§ **PROBLEM TO WORK ON**
Search the entries below for the word "post" and copy every line where it appears.

§ **LISTED RECORDS**
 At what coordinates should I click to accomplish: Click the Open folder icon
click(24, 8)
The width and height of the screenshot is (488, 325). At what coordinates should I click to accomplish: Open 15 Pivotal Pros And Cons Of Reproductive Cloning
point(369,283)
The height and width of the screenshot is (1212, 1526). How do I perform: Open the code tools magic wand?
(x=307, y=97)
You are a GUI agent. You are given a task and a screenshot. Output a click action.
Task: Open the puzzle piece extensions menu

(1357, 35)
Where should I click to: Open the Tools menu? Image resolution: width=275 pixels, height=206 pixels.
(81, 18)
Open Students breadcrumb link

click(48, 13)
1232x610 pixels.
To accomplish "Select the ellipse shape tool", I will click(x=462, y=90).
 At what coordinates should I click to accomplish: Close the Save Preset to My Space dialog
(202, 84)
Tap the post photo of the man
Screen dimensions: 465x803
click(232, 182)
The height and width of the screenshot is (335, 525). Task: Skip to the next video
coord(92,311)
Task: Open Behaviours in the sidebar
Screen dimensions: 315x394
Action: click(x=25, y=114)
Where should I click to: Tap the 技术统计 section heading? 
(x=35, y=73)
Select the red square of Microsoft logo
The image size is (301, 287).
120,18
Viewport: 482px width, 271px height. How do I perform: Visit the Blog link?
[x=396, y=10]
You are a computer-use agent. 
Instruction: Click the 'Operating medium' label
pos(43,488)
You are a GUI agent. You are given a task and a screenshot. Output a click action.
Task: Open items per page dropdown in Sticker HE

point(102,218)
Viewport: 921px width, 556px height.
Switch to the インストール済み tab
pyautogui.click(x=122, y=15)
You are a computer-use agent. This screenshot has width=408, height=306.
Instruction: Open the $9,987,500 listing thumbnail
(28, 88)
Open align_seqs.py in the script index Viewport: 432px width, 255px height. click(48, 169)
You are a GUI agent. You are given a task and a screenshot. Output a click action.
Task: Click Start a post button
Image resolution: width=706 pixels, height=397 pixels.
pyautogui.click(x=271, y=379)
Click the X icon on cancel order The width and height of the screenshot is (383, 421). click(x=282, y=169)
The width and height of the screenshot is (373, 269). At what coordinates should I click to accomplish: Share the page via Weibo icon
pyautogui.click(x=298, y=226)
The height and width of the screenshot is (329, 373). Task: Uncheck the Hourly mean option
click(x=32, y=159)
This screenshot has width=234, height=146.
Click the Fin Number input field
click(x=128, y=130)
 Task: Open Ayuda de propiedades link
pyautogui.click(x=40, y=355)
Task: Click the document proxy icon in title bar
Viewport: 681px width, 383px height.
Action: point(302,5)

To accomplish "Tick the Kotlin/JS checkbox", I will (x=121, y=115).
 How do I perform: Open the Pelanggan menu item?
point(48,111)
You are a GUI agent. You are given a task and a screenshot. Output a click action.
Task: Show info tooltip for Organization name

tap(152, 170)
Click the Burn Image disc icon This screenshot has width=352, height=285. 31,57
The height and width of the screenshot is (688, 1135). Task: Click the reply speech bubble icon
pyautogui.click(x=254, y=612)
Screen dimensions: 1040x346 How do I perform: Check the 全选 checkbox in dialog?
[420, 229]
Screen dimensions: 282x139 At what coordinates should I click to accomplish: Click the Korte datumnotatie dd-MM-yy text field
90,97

§ **EXERCISE SOLUTION**
Tap the post photo of the man
Task: Click Start a post button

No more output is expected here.